By Ellie Whitney
Congregational Resolution Supports Carbon Fee and Dividend Legislation
Princeton, Sunday June 3. 2012 n The Unitarian Universalist Congregation of Princeton (UUCP) voted as a congregation to support the Save Our Climate Act, a pro-renewable energy piece of legislation now in Congress. The Act, H.R. 3242, would assess carbon-based fees to companies that profit from fuels entering the U.S. economy from mines, wellheads, and tankers and would return the proceeds to American households to spare them financial stress. Supporters of the Act believe that over time, because the carbon fees increase from year to year, renewable energy and energy efficiency will become more economically competitive, increasingly attracting consumers and investors.
The congregation has a history of environmental ministry. Recently, UUCP completed a denominational certification process to become an environmentally sustainable congregation, or what’s called a Green Sanctuary in its faith. This multi-year, multifaceted process involved everything from installing solar panels on the roof of the sanctuary to making recycling easier and more visible. Ecological themes run through the Children’s Religious Education program, and the congregation makes great use of its national Association’s seventh religious principle: Respect for the interdependent web of all existence of which we are a part, in worship and mission.
The resolution, which passed with a wide majority, notes the disproportionately negative effects of climate change on the poor, vulnerable ecosystems and future generations as they are unable to escape the resulting environmental catastrophes.
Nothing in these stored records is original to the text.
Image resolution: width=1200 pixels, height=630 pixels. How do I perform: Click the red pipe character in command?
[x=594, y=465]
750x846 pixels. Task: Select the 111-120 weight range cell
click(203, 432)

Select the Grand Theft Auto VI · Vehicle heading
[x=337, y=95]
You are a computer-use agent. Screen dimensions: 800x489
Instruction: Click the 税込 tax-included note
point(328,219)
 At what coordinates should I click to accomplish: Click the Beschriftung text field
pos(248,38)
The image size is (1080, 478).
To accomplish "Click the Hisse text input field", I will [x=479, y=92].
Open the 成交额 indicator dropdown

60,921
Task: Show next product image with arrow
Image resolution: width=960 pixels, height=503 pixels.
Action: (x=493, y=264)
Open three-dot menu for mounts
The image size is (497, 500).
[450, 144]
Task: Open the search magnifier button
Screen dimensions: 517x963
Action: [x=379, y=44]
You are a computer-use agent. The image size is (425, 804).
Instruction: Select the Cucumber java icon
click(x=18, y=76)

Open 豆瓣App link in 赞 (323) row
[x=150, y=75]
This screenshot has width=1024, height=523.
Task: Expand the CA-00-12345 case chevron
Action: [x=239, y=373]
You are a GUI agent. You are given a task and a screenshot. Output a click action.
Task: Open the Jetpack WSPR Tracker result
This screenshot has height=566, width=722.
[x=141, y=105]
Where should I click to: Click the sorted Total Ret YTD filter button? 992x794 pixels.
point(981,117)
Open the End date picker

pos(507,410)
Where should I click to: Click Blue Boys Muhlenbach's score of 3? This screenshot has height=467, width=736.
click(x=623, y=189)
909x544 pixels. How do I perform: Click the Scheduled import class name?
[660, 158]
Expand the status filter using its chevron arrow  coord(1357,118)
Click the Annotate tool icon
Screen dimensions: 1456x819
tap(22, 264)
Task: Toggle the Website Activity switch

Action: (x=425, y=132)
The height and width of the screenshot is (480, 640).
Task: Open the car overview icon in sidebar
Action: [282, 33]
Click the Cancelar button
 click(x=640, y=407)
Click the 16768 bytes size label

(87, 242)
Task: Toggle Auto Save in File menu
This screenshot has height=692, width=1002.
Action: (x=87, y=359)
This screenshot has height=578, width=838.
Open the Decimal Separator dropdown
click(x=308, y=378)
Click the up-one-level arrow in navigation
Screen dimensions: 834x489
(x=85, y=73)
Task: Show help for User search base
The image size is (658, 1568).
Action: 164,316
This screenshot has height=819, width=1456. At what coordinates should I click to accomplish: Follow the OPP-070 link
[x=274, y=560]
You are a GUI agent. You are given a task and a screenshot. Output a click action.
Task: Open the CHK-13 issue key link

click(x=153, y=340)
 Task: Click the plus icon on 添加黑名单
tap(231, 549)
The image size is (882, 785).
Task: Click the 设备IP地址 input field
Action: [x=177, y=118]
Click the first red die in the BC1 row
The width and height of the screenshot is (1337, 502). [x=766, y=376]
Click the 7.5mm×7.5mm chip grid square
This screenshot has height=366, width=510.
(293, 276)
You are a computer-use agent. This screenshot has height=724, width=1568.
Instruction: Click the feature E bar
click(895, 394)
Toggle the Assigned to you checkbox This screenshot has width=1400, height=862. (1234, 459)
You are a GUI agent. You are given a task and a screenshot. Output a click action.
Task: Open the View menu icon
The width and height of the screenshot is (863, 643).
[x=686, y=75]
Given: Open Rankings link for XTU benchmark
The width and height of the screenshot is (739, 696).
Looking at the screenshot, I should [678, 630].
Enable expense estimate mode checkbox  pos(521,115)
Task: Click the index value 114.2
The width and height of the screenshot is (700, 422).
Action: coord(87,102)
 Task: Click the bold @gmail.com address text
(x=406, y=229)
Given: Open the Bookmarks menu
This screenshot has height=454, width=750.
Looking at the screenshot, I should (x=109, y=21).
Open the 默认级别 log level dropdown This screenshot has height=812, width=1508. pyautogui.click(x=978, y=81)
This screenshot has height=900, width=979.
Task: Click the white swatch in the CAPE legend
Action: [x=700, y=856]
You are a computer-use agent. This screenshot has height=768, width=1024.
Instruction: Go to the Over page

Defenseless people worldwide are losing their homes, their livelihoods, and their lives to droughts, famines, storms, and other disasters caused by climate change, and the damage is intensifying.
The Save Our Climate Act was proposed to the U.S. House of Representatives last year by Congressman Pete Stark of California. So far it has attracted 16 cosponsors with Princeton’s Rush Holt first among them. They are responding to an urgent need, as according to the International Energy Agency (IEA), the world is far behind on delivering the low-carbon energy it needs. “There is still time to act, but the window of opportunity is closing,” according to the IEA, and without prompt action within a few years, catastrophic climate change will become unstoppable.
The text of the resolution passed by the congregation on June 3, 2012, follows. For more information on the general subject, refer to: http://www.scientificamerican.com/article.cfm?id=clean-energy-lags-put-world-on-pace-for-6-degrees-celsius-of-global-warming.
Resolution in Support of the Save Our Climate Act
Unitarian Universalist Congregation of Princeton
June 3, 2012
Whereas fossil fuel use by human societies is escalating and disrupting the global climate; and
Whereas fossil fuel use also inflicts costs on society that are considerably higher than their market prices; and
Whereas these costs are inflicted disproportionately on the poor, on vulnerable ecosystems, and on future generations; and
Whereas the Save Our Climate Act, H.R. 3242, now before the U.S. House of Representatives presents a direct, transparent, efficient and fair method of slowing, halting, and reversing these trends; and
Whereas the provisions of this Act will exert many beneficial effects upon the economic well-being of all U.S. citizens;
We now therefore resolve, as a Congregation, to actively support the Save Our Climate Act, H.R. 3242 and any subsequent bill that embodies the same principles and to urge all of New Jersey’s Members of Congress to do the same.